Frame 4 · Political (Saltwell — Carleton)

Where they fall in the Carleton War. Saltwell-aligned, Carleton-aligned, or unaligned. This frame uses the gradient bar visible on every pirate profile in the admin.

Frame 5 · Moral (Good — Evil)

Independent of political alignment. Some Saltwell loyalists are cruel; some Carleton rebels are gentle. This frame asks: under their own world's moral standards (not ours), where do they sit on the cruelty-mercy axis?

The five frames are deliberately non-orthogonal — they overlap and inform each other. A pirate's socialization (Frame 2) feeds into their political alignment (Frame 4) which feeds into their moral lean (Frame 5). The frames are a reading scaffold, not a categorical system.

The Death Lifecycle

What happens when a pirate dies

Death is a system, not an event. When a pirate dies in this archive:

  1. The character is locked — no further AI regenerations, no edits except retrospective annotation
  2. A death event is recorded — cause, place, witnesses, last rites if any
  3. The crew assignment is closed — their berth becomes available; ghost-assignments are swept
  4. A death notice is generated — canonical text for the Gazette or for in-story references
  5. Reactivation is possible only as a ghoul — an annotated, locked, narratively dead character who may still appear in story-world via memory or sighting

The ghoul mechanic exists because a pirate's social and political weight does not go to zero at death — rivals, debtors, descendants, and surviving crewmates continue to react to the dead as if they were present. The lock prevents accidental resurrection by AI; the ghoul flag preserves the narrative footprint.

Phase One: The Golden Age

Timeline doctrine

Phase One of the Urbanicity Pirates project is the Golden Age of Piracy, defined operationally as 1580–1725 (Drake's circumnavigation through Bonnet's execution and the wind-down of the Bahamas commonwealth).

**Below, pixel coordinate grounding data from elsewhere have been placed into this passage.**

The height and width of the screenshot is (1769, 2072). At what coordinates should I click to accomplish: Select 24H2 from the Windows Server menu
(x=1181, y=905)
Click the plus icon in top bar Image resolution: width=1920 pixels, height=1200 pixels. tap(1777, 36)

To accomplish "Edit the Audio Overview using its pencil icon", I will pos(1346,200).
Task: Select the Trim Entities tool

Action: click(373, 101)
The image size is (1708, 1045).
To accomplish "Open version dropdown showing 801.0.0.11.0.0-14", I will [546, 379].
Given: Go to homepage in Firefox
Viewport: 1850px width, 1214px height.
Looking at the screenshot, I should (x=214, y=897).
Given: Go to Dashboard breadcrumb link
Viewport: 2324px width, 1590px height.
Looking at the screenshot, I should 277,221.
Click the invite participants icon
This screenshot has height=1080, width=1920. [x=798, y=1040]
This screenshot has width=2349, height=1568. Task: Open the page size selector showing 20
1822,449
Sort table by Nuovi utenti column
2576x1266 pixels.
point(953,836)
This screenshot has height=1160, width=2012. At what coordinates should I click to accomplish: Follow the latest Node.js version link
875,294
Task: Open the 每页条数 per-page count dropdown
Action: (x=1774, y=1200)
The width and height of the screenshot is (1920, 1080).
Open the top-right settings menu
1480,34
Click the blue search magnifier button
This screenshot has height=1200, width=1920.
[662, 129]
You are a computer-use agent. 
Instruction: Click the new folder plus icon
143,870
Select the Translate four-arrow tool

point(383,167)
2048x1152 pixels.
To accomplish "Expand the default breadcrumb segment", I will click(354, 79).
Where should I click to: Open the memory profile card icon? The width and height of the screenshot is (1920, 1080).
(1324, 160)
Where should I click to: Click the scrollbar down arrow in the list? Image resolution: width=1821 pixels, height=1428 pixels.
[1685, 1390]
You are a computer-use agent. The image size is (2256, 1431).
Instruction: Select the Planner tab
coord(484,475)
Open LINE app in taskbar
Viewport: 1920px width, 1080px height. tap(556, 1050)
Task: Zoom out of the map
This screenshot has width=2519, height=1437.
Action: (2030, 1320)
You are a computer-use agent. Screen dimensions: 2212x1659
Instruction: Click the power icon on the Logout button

The chronological boundary is enforced in the data: characters with death dates after ~1725 belong to Phase Two and are gated.

Phase Two (the contemporary 2025 layer) will eventually open and characters can have feet in both eras (descendants, ghouls, modern-witch counterparts). Until then, every Frame-5 moral reading is calibrated to the Golden Age, every Frame-3 stratification reading is dual (1725 + 2025), and every Frame-4 political reading anchors on the Carleton War.